◆ **What you will do**
Quote every one of the entries below word for word, with nothing changed, added, or left out.

-- begin Task material --

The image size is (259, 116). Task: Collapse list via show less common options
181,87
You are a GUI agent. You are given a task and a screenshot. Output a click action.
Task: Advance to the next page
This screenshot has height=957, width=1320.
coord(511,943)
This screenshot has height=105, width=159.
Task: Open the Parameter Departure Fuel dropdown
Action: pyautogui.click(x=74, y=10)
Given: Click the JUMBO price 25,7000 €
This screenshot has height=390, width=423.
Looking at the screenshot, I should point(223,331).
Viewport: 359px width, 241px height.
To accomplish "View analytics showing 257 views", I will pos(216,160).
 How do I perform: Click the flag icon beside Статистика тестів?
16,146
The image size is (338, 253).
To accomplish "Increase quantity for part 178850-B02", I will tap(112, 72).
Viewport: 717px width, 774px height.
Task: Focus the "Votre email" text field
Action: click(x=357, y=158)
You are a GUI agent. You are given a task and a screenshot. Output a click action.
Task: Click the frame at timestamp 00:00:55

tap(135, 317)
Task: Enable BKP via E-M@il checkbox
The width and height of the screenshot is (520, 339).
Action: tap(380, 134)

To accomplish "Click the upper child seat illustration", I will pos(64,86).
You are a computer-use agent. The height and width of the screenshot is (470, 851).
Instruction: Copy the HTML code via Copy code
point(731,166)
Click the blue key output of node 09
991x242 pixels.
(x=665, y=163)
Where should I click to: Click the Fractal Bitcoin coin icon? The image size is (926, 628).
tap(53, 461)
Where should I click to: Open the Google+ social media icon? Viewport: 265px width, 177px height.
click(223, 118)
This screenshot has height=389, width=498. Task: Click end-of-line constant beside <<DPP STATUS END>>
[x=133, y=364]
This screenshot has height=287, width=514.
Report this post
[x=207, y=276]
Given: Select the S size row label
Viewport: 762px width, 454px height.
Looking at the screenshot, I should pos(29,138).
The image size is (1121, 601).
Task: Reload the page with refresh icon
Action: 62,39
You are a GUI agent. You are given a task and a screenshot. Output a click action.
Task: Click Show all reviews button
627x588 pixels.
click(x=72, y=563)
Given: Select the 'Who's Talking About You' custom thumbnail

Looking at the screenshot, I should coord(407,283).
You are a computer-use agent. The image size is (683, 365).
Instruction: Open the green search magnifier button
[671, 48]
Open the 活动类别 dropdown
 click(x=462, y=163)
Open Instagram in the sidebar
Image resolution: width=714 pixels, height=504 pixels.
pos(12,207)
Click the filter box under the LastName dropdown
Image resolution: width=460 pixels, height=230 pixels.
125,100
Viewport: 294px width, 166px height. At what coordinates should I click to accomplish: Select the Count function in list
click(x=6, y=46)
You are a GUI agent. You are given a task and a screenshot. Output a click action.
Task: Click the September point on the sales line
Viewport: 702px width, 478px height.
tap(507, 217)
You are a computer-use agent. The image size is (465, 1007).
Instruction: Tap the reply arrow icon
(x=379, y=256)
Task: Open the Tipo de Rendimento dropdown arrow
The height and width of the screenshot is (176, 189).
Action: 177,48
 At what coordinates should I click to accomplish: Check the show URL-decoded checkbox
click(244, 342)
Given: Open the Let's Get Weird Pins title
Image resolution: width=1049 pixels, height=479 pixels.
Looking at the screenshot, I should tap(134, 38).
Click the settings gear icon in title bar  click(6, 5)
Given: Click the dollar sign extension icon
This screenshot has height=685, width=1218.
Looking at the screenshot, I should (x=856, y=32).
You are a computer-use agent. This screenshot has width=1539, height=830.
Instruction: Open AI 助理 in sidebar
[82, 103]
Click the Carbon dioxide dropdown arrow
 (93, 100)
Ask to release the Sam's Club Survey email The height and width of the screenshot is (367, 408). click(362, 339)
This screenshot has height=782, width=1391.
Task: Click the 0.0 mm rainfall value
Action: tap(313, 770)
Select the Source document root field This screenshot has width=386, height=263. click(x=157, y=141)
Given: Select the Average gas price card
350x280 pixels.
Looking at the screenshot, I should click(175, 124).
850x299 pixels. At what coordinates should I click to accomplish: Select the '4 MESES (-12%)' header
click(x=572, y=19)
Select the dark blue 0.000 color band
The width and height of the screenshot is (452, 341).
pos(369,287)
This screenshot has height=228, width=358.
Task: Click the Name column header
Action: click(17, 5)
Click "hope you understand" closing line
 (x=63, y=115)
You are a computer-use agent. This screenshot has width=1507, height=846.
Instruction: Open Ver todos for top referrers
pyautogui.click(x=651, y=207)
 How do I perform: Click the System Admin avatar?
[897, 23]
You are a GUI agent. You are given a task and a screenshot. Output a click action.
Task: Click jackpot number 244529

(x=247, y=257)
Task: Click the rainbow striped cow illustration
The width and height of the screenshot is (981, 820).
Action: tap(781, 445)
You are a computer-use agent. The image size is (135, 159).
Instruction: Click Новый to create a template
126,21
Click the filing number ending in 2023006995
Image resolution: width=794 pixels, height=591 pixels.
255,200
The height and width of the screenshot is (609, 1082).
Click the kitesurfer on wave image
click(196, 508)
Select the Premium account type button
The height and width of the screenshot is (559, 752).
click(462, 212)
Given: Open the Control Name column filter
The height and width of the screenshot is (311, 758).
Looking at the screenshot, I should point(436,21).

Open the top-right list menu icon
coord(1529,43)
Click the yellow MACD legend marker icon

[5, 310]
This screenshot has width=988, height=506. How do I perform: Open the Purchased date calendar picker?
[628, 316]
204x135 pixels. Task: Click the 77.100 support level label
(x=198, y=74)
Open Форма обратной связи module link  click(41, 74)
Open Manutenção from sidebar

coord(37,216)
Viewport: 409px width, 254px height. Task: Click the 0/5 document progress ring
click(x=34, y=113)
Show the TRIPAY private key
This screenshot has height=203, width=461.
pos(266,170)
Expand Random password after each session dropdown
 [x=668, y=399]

-- end Task material --

◆ **Answer below**
The image size is (259, 116). Task: Collapse list via show less common options
181,87
You are a GUI agent. You are given a task and a screenshot. Output a click action.
Task: Advance to the next page
This screenshot has height=957, width=1320.
coord(511,943)
This screenshot has height=105, width=159.
Task: Open the Parameter Departure Fuel dropdown
Action: pyautogui.click(x=74, y=10)
Given: Click the JUMBO price 25,7000 €
This screenshot has height=390, width=423.
Looking at the screenshot, I should point(223,331).
Viewport: 359px width, 241px height.
To accomplish "View analytics showing 257 views", I will pos(216,160).
 How do I perform: Click the flag icon beside Статистика тестів?
16,146
The image size is (338, 253).
To accomplish "Increase quantity for part 178850-B02", I will tap(112, 72).
Viewport: 717px width, 774px height.
Task: Focus the "Votre email" text field
Action: click(x=357, y=158)
You are a GUI agent. You are given a task and a screenshot. Output a click action.
Task: Click the frame at timestamp 00:00:55

tap(135, 317)
Task: Enable BKP via E-M@il checkbox
The width and height of the screenshot is (520, 339).
Action: tap(380, 134)

To accomplish "Click the upper child seat illustration", I will pos(64,86).
You are a computer-use agent. The height and width of the screenshot is (470, 851).
Instruction: Copy the HTML code via Copy code
point(731,166)
Click the blue key output of node 09
991x242 pixels.
(x=665, y=163)
Where should I click to: Click the Fractal Bitcoin coin icon? The image size is (926, 628).
tap(53, 461)
Where should I click to: Open the Google+ social media icon? Viewport: 265px width, 177px height.
click(223, 118)
This screenshot has height=389, width=498. Task: Click end-of-line constant beside <<DPP STATUS END>>
[x=133, y=364]
This screenshot has height=287, width=514.
Report this post
[x=207, y=276]
Given: Select the S size row label
Viewport: 762px width, 454px height.
Looking at the screenshot, I should pos(29,138).
The image size is (1121, 601).
Task: Reload the page with refresh icon
Action: 62,39
You are a GUI agent. You are given a task and a screenshot. Output a click action.
Task: Click Show all reviews button
627x588 pixels.
click(x=72, y=563)
Given: Select the 'Who's Talking About You' custom thumbnail

Looking at the screenshot, I should coord(407,283).
You are a computer-use agent. The image size is (683, 365).
Instruction: Open the green search magnifier button
[671, 48]
Open the 活动类别 dropdown
 click(x=462, y=163)
Open Instagram in the sidebar
Image resolution: width=714 pixels, height=504 pixels.
pos(12,207)
Click the filter box under the LastName dropdown
Image resolution: width=460 pixels, height=230 pixels.
125,100
Viewport: 294px width, 166px height. At what coordinates should I click to accomplish: Select the Count function in list
click(x=6, y=46)
You are a GUI agent. You are given a task and a screenshot. Output a click action.
Task: Click the September point on the sales line
Viewport: 702px width, 478px height.
tap(507, 217)
You are a computer-use agent. The image size is (465, 1007).
Instruction: Tap the reply arrow icon
(x=379, y=256)
Task: Open the Tipo de Rendimento dropdown arrow
The height and width of the screenshot is (176, 189).
Action: 177,48
 At what coordinates should I click to accomplish: Check the show URL-decoded checkbox
click(244, 342)
Given: Open the Let's Get Weird Pins title
Image resolution: width=1049 pixels, height=479 pixels.
Looking at the screenshot, I should tap(134, 38).
Click the settings gear icon in title bar  click(6, 5)
Given: Click the dollar sign extension icon
This screenshot has height=685, width=1218.
Looking at the screenshot, I should (x=856, y=32).
You are a computer-use agent. This screenshot has width=1539, height=830.
Instruction: Open AI 助理 in sidebar
[82, 103]
Click the Carbon dioxide dropdown arrow
 (93, 100)
Ask to release the Sam's Club Survey email The height and width of the screenshot is (367, 408). click(362, 339)
This screenshot has height=782, width=1391.
Task: Click the 0.0 mm rainfall value
Action: tap(313, 770)
Select the Source document root field This screenshot has width=386, height=263. click(x=157, y=141)
Given: Select the Average gas price card
350x280 pixels.
Looking at the screenshot, I should click(175, 124).
850x299 pixels. At what coordinates should I click to accomplish: Select the '4 MESES (-12%)' header
click(x=572, y=19)
Select the dark blue 0.000 color band
The width and height of the screenshot is (452, 341).
pos(369,287)
This screenshot has height=228, width=358.
Task: Click the Name column header
Action: click(17, 5)
Click "hope you understand" closing line
 (x=63, y=115)
You are a computer-use agent. This screenshot has width=1507, height=846.
Instruction: Open Ver todos for top referrers
pyautogui.click(x=651, y=207)
 How do I perform: Click the System Admin avatar?
[897, 23]
You are a GUI agent. You are given a task and a screenshot. Output a click action.
Task: Click jackpot number 244529

(x=247, y=257)
Task: Click the rainbow striped cow illustration
The width and height of the screenshot is (981, 820).
Action: tap(781, 445)
You are a computer-use agent. The image size is (135, 159).
Instruction: Click Новый to create a template
126,21
Click the filing number ending in 2023006995
Image resolution: width=794 pixels, height=591 pixels.
255,200
The height and width of the screenshot is (609, 1082).
Click the kitesurfer on wave image
click(196, 508)
Select the Premium account type button
The height and width of the screenshot is (559, 752).
click(462, 212)
Given: Open the Control Name column filter
The height and width of the screenshot is (311, 758).
Looking at the screenshot, I should point(436,21).

Open the top-right list menu icon
coord(1529,43)
Click the yellow MACD legend marker icon

[5, 310]
This screenshot has width=988, height=506. How do I perform: Open the Purchased date calendar picker?
[628, 316]
204x135 pixels. Task: Click the 77.100 support level label
(x=198, y=74)
Open Форма обратной связи module link  click(41, 74)
Open Manutenção from sidebar

coord(37,216)
Viewport: 409px width, 254px height. Task: Click the 0/5 document progress ring
click(x=34, y=113)
Show the TRIPAY private key
This screenshot has height=203, width=461.
pos(266,170)
Expand Random password after each session dropdown
 [x=668, y=399]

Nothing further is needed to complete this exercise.